Je ne compte pas le nombre de fois où j’ai dû le déloger d’un recoin sombre dans les couloirs ou du petit interstice secret entre les casiers. Levin connaît la moindre cachette à l’intérieur du bahut, c’en est impressionnant.
Bien entendu, au début, je me suis inquiété :
“On vous embête, dans la cours ?
– Non. Je n’aime juste pas être avec les autres, ça m’empêche de me détendre.”

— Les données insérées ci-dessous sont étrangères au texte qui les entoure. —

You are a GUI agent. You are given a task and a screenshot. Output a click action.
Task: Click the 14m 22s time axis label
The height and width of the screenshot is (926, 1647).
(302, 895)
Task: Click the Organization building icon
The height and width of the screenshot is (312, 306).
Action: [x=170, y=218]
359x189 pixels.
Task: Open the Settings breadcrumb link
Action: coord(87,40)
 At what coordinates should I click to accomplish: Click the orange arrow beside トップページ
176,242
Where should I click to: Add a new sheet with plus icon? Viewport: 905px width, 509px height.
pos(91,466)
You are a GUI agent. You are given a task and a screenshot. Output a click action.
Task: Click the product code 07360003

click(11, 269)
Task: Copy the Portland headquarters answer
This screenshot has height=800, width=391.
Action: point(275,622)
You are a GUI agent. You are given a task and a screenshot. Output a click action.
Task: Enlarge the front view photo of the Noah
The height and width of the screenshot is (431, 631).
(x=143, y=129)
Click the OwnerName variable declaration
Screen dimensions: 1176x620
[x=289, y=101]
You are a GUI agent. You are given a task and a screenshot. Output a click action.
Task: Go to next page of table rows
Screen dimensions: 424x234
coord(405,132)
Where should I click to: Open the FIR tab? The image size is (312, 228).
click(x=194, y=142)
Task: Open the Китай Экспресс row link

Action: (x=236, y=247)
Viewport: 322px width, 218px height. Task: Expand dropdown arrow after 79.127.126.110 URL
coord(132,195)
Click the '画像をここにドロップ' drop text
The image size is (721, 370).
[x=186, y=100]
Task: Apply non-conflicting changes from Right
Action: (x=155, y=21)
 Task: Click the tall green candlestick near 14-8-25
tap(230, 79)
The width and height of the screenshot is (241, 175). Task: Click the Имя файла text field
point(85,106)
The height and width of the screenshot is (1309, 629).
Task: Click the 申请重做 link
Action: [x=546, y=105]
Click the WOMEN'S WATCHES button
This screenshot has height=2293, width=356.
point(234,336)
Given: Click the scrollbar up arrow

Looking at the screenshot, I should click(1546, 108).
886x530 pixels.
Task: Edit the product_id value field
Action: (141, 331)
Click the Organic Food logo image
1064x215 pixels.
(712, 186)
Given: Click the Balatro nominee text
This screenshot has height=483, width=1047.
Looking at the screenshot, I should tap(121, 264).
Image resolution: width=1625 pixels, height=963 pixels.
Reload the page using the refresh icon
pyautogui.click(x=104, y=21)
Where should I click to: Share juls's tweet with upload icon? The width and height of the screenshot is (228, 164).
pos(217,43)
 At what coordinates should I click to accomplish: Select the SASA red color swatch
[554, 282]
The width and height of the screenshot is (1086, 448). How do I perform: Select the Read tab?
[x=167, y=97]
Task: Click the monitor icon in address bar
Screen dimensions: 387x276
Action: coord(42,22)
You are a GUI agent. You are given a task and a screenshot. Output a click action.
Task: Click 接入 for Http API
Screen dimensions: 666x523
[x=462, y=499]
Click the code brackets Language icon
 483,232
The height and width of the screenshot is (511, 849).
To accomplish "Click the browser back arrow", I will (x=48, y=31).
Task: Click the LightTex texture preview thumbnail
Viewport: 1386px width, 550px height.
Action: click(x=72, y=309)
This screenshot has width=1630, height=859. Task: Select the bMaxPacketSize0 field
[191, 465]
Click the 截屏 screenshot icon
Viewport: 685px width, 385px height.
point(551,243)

Et là, j’avoue me retrouver encore une fois dans une impasse. Dans mon monde idéal, les établissements scolaires permettraient aux élèves en pause de sortir prendre l’air ou rester dans leurs salles de classe pour bouquiner, papoter ou se reposer.
Mais bien entendu, dans ce monde-là, il n’y aurait pas non plus de vols dans les cartables, de mômes profitant de la non-surveillance pour se tabasser allègrement ou repeindre la salle d’arts plastiques avec de la peinture chouravée dans la réserve.
Malgré tout, bien entendu je déplore que le moment normalement consacré à la détente des élèves soit vécu par Levin et d’autres comme un stress supplémentaire. Stress vécu par des milliers d’élèves depuis des décennies. On me dira que c’est un détail. Que c’est aussi une nécessité que de se sociabiliser. Mais il y a probablement le fameux “élève brimé en moi” dont j’ai déjà parlé (et que je porte, comme absolument comme tout le monde), qui se demande toujours pourquoi il doit sortir parce que lui, lui, monsieur, il est sage et veut juste pouvoir bouquiner un peu.
C’est l’un des soucis les plus mineurs, les plus triviaux, les plus fréquents du métier. Il démange et j’ignore toujours comment y répondre correctement.